#### DOCUMENT SEGMENT
Artist Sebastian Horsley ‘went on heroin bender’

Sebastian Horsley

Seven years after being crucified for his art, Horsley is thought to have OD’d on heroin

LAST UPDATED AT 13:15 ON Fri 18 Jun 2010

The self-publicist, artist and libertine Sebastian Horsley, who was found dead in his London home yesterday, is understood to have suffered a suspected heroin overdose. Horsley, perhaps best known for undergoing a non-fatal crucifixion in the Phillipines in the name of art, was just 47.

Horsley’s girlfriend found his body in his Soho flat yesterday morning. Friends said Horsley, a former addict who had been clean for some months, had gone on a heroin bender after the funeral of a close friend, Michael Wojas.

Wojas was the proprietor of the Colony Room Club, whose habitues once included Francis Bacon and Peter O’Toole and, more recently, Tracey Emin and Damien Hirst. Horsley was also a regular, and is said to have been distraught at Wojas’s death.

Horsley was one of the best-known Soho faces. Dandy in the Underworld, a play based on a cult memoir he wrote with that title, opened at the Soho theatre two days ago. Last night’s performance was cancelled as a mark of respect, but organisers said the show would go on.

According to the Daily Mail, the play may also have affected Horsley’s emotional state on Wednesday night. After the first performance, he said: “I'd rather be crucified again than sit through that. I knew I was obnoxious but I never knew how much.”
########
#### DATA EXTRACT
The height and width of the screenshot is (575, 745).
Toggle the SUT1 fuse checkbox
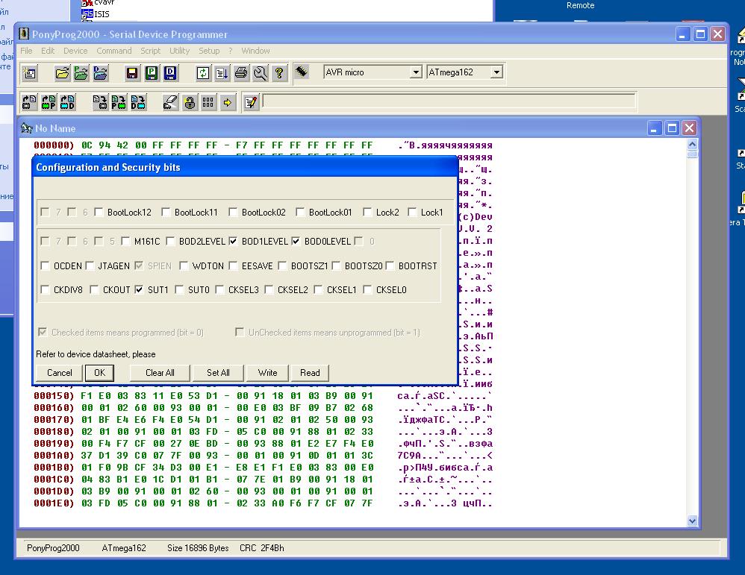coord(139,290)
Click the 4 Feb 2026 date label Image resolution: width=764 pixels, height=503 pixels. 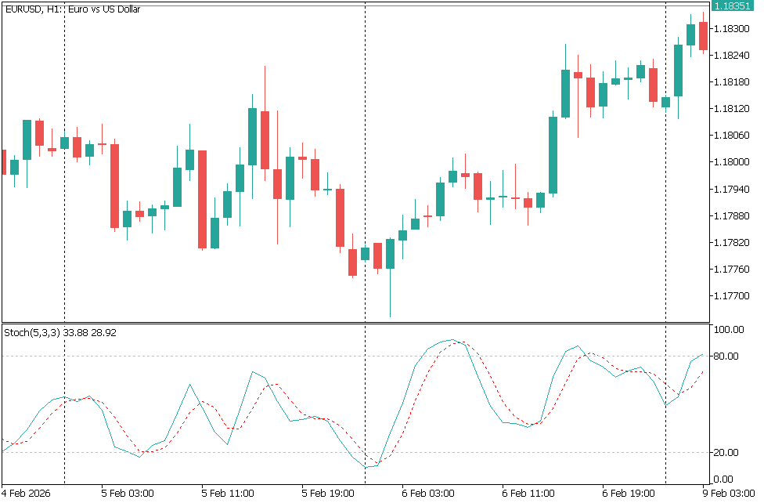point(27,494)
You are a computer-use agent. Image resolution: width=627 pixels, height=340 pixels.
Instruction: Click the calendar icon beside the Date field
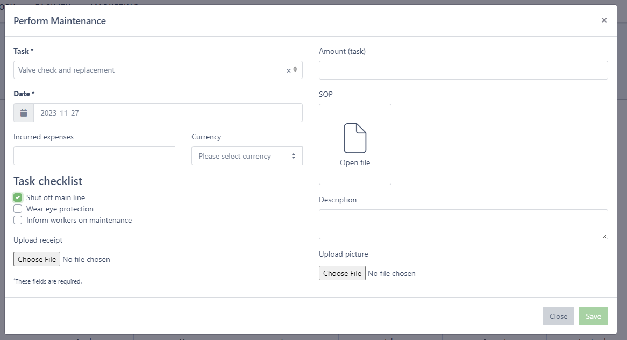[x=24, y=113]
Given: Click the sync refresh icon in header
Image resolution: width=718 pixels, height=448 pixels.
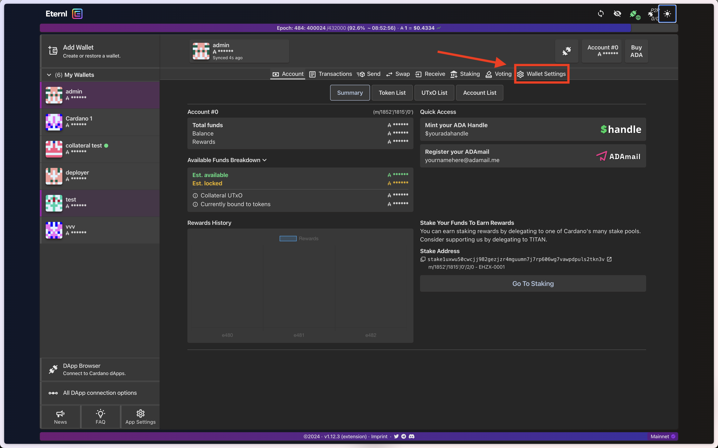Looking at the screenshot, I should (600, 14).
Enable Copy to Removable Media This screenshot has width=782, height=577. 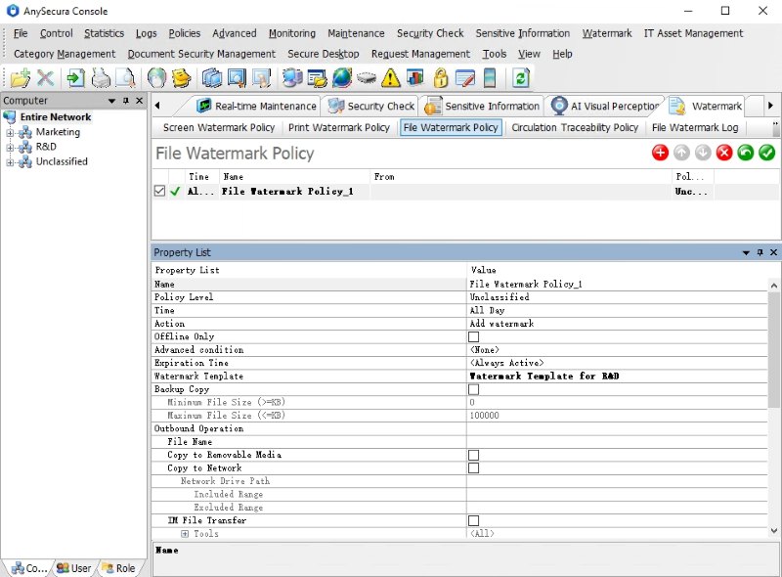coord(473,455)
########
*GIVEN EXERCISE 1*: Summarize the article on Sebastian Horsley's death in two sentences.
*GIVEN EXERCISE 2*: According to the article on Sebastian Horsley's death, what is the title of the play based on his memoir?
The material is separate from the article on Sebastian Horsley's death.

*FINAL ANSWER 1*: Artist Sebastian Horsley, 47, was found dead by his girlfriend in his Soho flat and is understood to have suffered a suspected heroin overdose. Friends said the former addict had gone on a heroin bender after the funeral of his close friend Michael Wojas, proprietor of the Colony Room Club.

*FINAL ANSWER 2*: Dandy in the Underworld.